---------- Available records

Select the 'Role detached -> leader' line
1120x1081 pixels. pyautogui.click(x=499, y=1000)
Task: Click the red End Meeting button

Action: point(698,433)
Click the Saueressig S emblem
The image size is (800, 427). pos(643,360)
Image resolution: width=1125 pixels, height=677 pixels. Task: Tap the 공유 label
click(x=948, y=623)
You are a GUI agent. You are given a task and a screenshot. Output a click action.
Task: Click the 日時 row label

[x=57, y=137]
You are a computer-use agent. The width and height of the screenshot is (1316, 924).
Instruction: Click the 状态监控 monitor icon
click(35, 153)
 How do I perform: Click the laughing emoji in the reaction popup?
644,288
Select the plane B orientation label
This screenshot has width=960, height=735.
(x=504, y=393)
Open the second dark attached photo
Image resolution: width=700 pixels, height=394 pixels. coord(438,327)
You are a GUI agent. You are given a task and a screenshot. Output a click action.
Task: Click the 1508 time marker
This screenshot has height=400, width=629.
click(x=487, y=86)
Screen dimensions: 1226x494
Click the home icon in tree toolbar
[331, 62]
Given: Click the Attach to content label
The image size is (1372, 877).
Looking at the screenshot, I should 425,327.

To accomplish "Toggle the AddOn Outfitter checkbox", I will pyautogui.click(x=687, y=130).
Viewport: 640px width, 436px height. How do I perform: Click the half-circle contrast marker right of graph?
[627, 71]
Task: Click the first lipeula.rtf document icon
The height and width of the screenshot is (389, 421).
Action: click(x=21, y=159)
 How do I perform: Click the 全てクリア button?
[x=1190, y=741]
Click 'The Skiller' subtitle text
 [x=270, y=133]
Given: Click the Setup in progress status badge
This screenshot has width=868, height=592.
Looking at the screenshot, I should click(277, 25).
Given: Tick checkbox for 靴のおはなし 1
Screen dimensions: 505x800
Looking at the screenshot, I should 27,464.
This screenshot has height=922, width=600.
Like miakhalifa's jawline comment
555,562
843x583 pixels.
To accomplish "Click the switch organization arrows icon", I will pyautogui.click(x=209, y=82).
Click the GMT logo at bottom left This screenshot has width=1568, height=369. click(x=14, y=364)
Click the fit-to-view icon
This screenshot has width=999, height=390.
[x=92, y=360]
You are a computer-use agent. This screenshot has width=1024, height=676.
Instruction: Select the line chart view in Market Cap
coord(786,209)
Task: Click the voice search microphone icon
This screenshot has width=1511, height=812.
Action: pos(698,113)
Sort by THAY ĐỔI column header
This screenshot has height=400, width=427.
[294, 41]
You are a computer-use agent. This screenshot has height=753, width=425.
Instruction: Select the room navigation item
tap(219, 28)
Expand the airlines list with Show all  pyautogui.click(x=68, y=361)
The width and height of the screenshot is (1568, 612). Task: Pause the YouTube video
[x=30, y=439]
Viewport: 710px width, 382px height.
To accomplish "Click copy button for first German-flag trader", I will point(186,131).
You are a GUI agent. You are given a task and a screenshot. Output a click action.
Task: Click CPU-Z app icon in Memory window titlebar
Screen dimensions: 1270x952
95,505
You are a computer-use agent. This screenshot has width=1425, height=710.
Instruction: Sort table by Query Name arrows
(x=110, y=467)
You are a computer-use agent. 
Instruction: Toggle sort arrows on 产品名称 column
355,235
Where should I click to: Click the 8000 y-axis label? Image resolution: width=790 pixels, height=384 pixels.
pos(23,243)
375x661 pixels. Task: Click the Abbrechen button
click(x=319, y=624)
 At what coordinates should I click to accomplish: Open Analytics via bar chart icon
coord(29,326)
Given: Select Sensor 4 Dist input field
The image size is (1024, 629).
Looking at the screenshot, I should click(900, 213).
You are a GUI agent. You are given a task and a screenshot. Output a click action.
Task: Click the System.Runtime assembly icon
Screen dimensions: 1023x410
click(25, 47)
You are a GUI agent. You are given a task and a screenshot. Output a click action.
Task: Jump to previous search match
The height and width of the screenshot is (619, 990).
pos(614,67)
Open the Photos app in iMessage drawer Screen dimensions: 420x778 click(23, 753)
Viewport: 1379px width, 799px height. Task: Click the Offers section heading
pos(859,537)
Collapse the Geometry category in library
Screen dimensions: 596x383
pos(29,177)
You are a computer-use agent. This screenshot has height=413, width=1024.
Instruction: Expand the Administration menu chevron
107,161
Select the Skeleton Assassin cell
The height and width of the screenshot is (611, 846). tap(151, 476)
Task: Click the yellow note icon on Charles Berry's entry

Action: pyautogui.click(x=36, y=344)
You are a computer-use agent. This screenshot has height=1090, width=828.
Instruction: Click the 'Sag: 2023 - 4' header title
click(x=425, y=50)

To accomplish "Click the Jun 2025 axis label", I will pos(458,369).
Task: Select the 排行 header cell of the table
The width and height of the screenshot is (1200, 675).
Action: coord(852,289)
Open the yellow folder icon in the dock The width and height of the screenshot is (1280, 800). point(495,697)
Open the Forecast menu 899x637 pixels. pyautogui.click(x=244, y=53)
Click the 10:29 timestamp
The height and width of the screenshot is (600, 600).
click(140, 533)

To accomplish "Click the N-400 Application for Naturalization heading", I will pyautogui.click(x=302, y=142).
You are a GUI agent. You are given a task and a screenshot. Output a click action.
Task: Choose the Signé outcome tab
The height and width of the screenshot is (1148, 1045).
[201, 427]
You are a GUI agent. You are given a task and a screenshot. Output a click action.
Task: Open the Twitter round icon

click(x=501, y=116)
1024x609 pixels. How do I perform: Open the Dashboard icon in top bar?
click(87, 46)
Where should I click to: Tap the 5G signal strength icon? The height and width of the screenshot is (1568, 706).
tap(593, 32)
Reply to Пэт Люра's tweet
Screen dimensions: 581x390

--------------------

▶ [Task requirements]:
From the first line to the last, write out the data exactly.

▶ [Exercise response]:
Select the 'Role detached -> leader' line
1120x1081 pixels. pyautogui.click(x=499, y=1000)
Task: Click the red End Meeting button

Action: point(698,433)
Click the Saueressig S emblem
The image size is (800, 427). pos(643,360)
Image resolution: width=1125 pixels, height=677 pixels. Task: Tap the 공유 label
click(x=948, y=623)
You are a GUI agent. You are given a task and a screenshot. Output a click action.
Task: Click the 日時 row label

[x=57, y=137]
You are a computer-use agent. The width and height of the screenshot is (1316, 924).
Instruction: Click the 状态监控 monitor icon
click(35, 153)
 How do I perform: Click the laughing emoji in the reaction popup?
644,288
Select the plane B orientation label
This screenshot has width=960, height=735.
(x=504, y=393)
Open the second dark attached photo
Image resolution: width=700 pixels, height=394 pixels. coord(438,327)
You are a GUI agent. You are given a task and a screenshot. Output a click action.
Task: Click the 1508 time marker
This screenshot has height=400, width=629.
click(x=487, y=86)
Screen dimensions: 1226x494
Click the home icon in tree toolbar
[331, 62]
Given: Click the Attach to content label
The image size is (1372, 877).
Looking at the screenshot, I should 425,327.

To accomplish "Toggle the AddOn Outfitter checkbox", I will pyautogui.click(x=687, y=130).
Viewport: 640px width, 436px height. How do I perform: Click the half-circle contrast marker right of graph?
[627, 71]
Task: Click the first lipeula.rtf document icon
The height and width of the screenshot is (389, 421).
Action: click(x=21, y=159)
 How do I perform: Click the 全てクリア button?
[x=1190, y=741]
Click 'The Skiller' subtitle text
 [x=270, y=133]
Given: Click the Setup in progress status badge
This screenshot has width=868, height=592.
Looking at the screenshot, I should click(277, 25).
Given: Tick checkbox for 靴のおはなし 1
Screen dimensions: 505x800
Looking at the screenshot, I should 27,464.
This screenshot has height=922, width=600.
Like miakhalifa's jawline comment
555,562
843x583 pixels.
To accomplish "Click the switch organization arrows icon", I will pyautogui.click(x=209, y=82).
Click the GMT logo at bottom left This screenshot has width=1568, height=369. click(x=14, y=364)
Click the fit-to-view icon
This screenshot has width=999, height=390.
[x=92, y=360]
You are a computer-use agent. This screenshot has width=1024, height=676.
Instruction: Select the line chart view in Market Cap
coord(786,209)
Task: Click the voice search microphone icon
This screenshot has width=1511, height=812.
Action: pos(698,113)
Sort by THAY ĐỔI column header
This screenshot has height=400, width=427.
[294, 41]
You are a computer-use agent. This screenshot has height=753, width=425.
Instruction: Select the room navigation item
tap(219, 28)
Expand the airlines list with Show all  pyautogui.click(x=68, y=361)
The width and height of the screenshot is (1568, 612). Task: Pause the YouTube video
[x=30, y=439]
Viewport: 710px width, 382px height.
To accomplish "Click copy button for first German-flag trader", I will point(186,131).
You are a GUI agent. You are given a task and a screenshot. Output a click action.
Task: Click CPU-Z app icon in Memory window titlebar
Screen dimensions: 1270x952
95,505
You are a computer-use agent. This screenshot has width=1425, height=710.
Instruction: Sort table by Query Name arrows
(x=110, y=467)
You are a computer-use agent. 
Instruction: Toggle sort arrows on 产品名称 column
355,235
Where should I click to: Click the 8000 y-axis label? Image resolution: width=790 pixels, height=384 pixels.
pos(23,243)
375x661 pixels. Task: Click the Abbrechen button
click(x=319, y=624)
 At what coordinates should I click to accomplish: Open Analytics via bar chart icon
coord(29,326)
Given: Select Sensor 4 Dist input field
The image size is (1024, 629).
Looking at the screenshot, I should click(900, 213).
You are a GUI agent. You are given a task and a screenshot. Output a click action.
Task: Click the System.Runtime assembly icon
Screen dimensions: 1023x410
click(25, 47)
You are a GUI agent. You are given a task and a screenshot. Output a click action.
Task: Jump to previous search match
The height and width of the screenshot is (619, 990).
pos(614,67)
Open the Photos app in iMessage drawer Screen dimensions: 420x778 click(23, 753)
Viewport: 1379px width, 799px height. Task: Click the Offers section heading
pos(859,537)
Collapse the Geometry category in library
Screen dimensions: 596x383
pos(29,177)
You are a computer-use agent. This screenshot has height=413, width=1024.
Instruction: Expand the Administration menu chevron
107,161
Select the Skeleton Assassin cell
The height and width of the screenshot is (611, 846). tap(151, 476)
Task: Click the yellow note icon on Charles Berry's entry

Action: pyautogui.click(x=36, y=344)
You are a computer-use agent. This screenshot has height=1090, width=828.
Instruction: Click the 'Sag: 2023 - 4' header title
click(x=425, y=50)

To accomplish "Click the Jun 2025 axis label", I will pos(458,369).
Task: Select the 排行 header cell of the table
The width and height of the screenshot is (1200, 675).
Action: coord(852,289)
Open the yellow folder icon in the dock The width and height of the screenshot is (1280, 800). point(495,697)
Open the Forecast menu 899x637 pixels. pyautogui.click(x=244, y=53)
Click the 10:29 timestamp
The height and width of the screenshot is (600, 600).
click(140, 533)

To accomplish "Click the N-400 Application for Naturalization heading", I will pyautogui.click(x=302, y=142).
You are a GUI agent. You are given a task and a screenshot. Output a click action.
Task: Choose the Signé outcome tab
The height and width of the screenshot is (1148, 1045).
[201, 427]
You are a GUI agent. You are given a task and a screenshot. Output a click action.
Task: Open the Twitter round icon

click(x=501, y=116)
1024x609 pixels. How do I perform: Open the Dashboard icon in top bar?
click(87, 46)
Where should I click to: Tap the 5G signal strength icon? The height and width of the screenshot is (1568, 706).
tap(593, 32)
Reply to Пэт Люра's tweet
Screen dimensions: 581x390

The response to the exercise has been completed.